I thought this was a cute use of language that speaks to the history of this country, as did Tenelle, who simply said, "We were taught Indians were on this land first." And yet, the administration at Balcarres School, north of Regina, forced Tenelle to remove her sweatshirt and refrain from wearing it to the school from then on.

This eighth grader and her mother tried to reason with the school at subsequent meetings. Tenelle explained her decision to wear the sweatshirt saying "it supports our treaty rights and land rights... that's important." They were told that some students and community members had complained to the school and thought the message was rude and racist. The school took the initial step of telling Tenelle not to wear the sweatshirt to school or wear it inside out, hiding its message.

Eventually, after several meetings between the school and the leaders of the Star Blanket First Nation, they came to the agreement that Tenelle's sweatshirt and its message were acceptable to the school. The school also decided to host a treaty symposium this month.

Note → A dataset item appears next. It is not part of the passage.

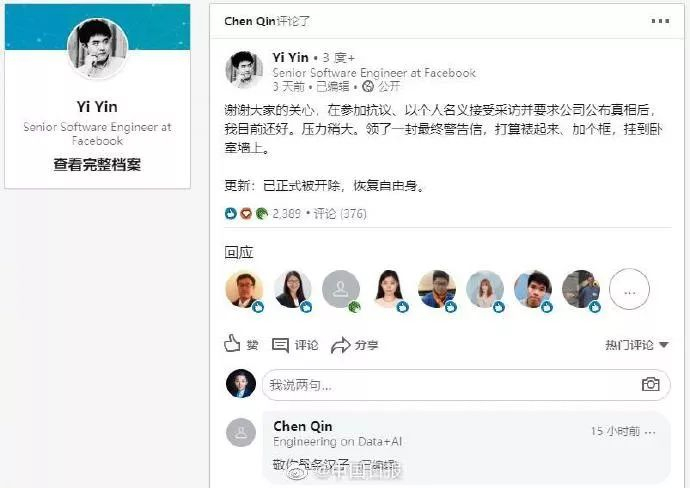This screenshot has height=488, width=690.
Task: Click Chen Qin's name in the comment
Action: (303, 426)

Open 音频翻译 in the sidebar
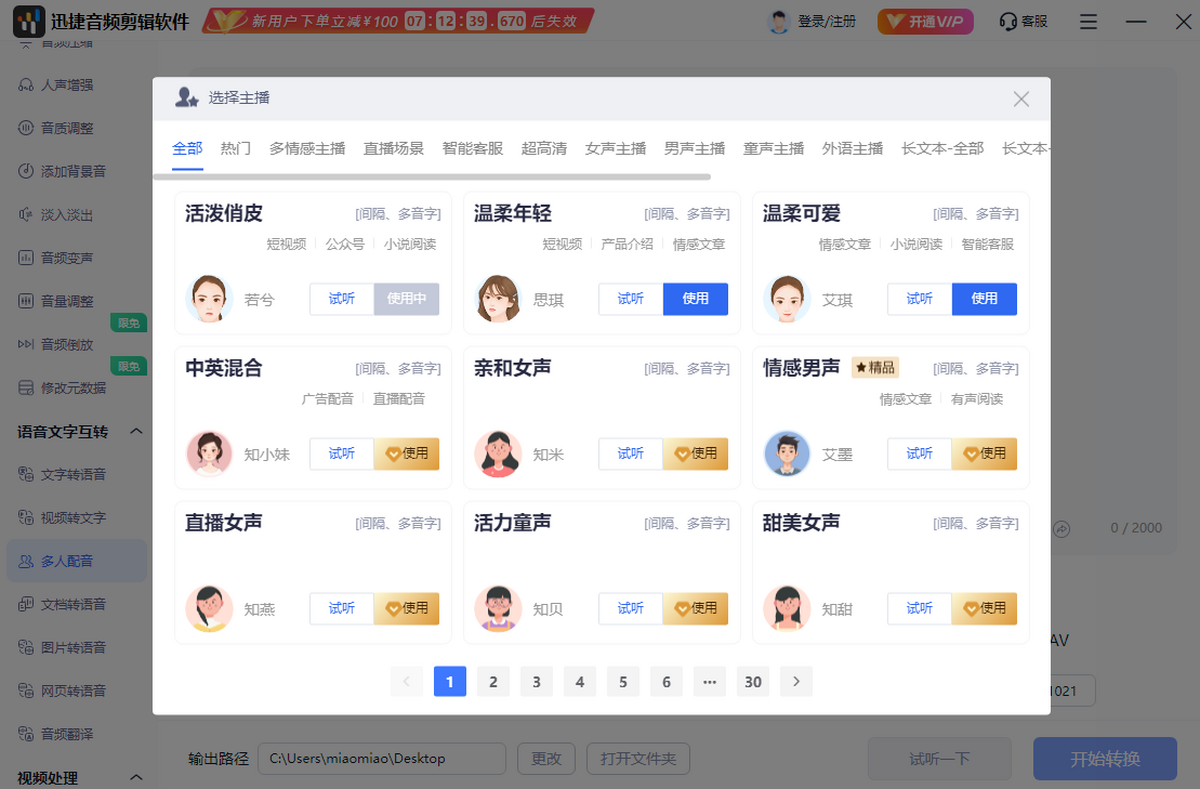[x=67, y=733]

This entire situation speaks to the larger issue that there exists a lack of general education and understanding of Aboriginal history and treaties in Canada. I am glad that the school eventually embarked upon meetings with the Star Blanket First Nation to address the issue over the sweatshirt, but it is disheartening that the first reaction from the school was to say no. Tenelle simply wanted to express her heritage and her thoughts on the historical context of Aboriginal Canadians in Canada.

A 13-year-old Aboriginal girl should not be shamed for expressing such thoughts with her clothing. We should be encouraging students like Tenelle to spark serious dialogue and engagement with her fellow students, teachers and community members to break through this type of misunderstanding. Saying no only discourages this type of cross-cultural dialogue. I would hope that in 2014 we could move past this misunderstanding or, in some instances, lack of understanding of the historical context by which Canada was created.

While the whole controversy placed an enormous amount of stress on both Tenelle and her mother, they were strong and persevered in standing up for their rights.

You are a brave young lady, Tenelle. You stood up for what you believe in and tried to engage your fellow classmates in a dialogue about the true history of this country with eloquence and grace. Bravo.